Giving up on a book is so infuriating.
Deciding at what point to stop is always a lose-lose situation - you feel like a literary lightweight for quitting, especially when a turgid plot might just take off on the very next page, but then to persevere could mean wasting yet more hours of your life on something utterly dull and unedifying.
Quitting is the worst possible review you can give a book.
*****
Fortunately for this blog, my track record with fiction is significantly better. I can only immediately remember giving up a novel once, and I think circumstances played a major role.
After loving Never let me go, I took Kazuo Ishiguro's The Unconsoled with me on holiday. It was perhaps a bad choice. Lying on a beach yearning for a cheerful holiday read, I found myself dragged down into the drab, disorientating world of a concert pianist trying to fulfil a mission he does not understand in an unidentified European city suffering years of decline.
It was putting me in a bad mood, but I felt sure the rave reviews on the back cover would ultimately be justified and I was determined to carry on – until, that is, I happened to stroll past a second-hand bookshop crammed with English-language books.

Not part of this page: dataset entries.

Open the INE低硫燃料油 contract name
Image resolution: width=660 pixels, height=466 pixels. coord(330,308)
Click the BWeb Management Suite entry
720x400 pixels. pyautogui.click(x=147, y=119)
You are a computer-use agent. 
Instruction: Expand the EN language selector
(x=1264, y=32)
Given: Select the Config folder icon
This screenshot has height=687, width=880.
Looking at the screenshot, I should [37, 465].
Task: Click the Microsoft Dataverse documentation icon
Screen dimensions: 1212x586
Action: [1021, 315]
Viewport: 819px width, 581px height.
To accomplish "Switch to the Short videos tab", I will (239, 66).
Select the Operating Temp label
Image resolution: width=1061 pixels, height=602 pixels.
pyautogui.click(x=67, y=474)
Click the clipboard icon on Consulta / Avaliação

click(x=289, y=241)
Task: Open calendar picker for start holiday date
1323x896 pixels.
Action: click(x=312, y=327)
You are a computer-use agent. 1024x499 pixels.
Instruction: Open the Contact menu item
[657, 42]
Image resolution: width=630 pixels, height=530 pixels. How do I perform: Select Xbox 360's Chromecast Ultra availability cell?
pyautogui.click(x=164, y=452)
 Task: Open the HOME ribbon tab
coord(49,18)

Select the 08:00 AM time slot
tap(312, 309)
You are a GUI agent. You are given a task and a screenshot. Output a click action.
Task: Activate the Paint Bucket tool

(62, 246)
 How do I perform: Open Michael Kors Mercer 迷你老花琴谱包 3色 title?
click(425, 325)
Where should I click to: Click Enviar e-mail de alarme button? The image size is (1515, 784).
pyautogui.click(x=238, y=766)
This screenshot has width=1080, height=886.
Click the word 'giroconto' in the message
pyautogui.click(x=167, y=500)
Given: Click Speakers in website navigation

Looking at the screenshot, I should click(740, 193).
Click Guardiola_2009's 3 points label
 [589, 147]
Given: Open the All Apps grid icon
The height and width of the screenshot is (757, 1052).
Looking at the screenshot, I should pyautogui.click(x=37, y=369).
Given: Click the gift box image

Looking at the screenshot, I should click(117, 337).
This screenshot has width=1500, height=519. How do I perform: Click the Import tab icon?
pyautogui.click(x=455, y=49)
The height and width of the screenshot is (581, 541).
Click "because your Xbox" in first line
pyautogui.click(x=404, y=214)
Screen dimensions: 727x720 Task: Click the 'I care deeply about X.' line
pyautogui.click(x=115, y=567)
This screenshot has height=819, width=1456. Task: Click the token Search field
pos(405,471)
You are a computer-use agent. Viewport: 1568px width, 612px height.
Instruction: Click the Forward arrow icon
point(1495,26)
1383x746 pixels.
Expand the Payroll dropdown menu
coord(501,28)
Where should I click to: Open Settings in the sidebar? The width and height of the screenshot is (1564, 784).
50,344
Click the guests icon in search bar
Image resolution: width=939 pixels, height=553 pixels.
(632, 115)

Before I knew it, I was two euros poorer and happily installed in a café trying not to giggle out loud over a yellowing copy of Tom Sharpe’s Porterhouse Blue.
The fate of The Unconsoled was sealed: shoved guiltily into a suitcase, earmarked for reading after the holiday, but ultimately left to languish with The EU: A
Very Short Introduction.
Somehow we never got around to reading -- much less reviewing -- The EU: A Very Short Introduction, but we're sure it was fascinating and that we would have read every word.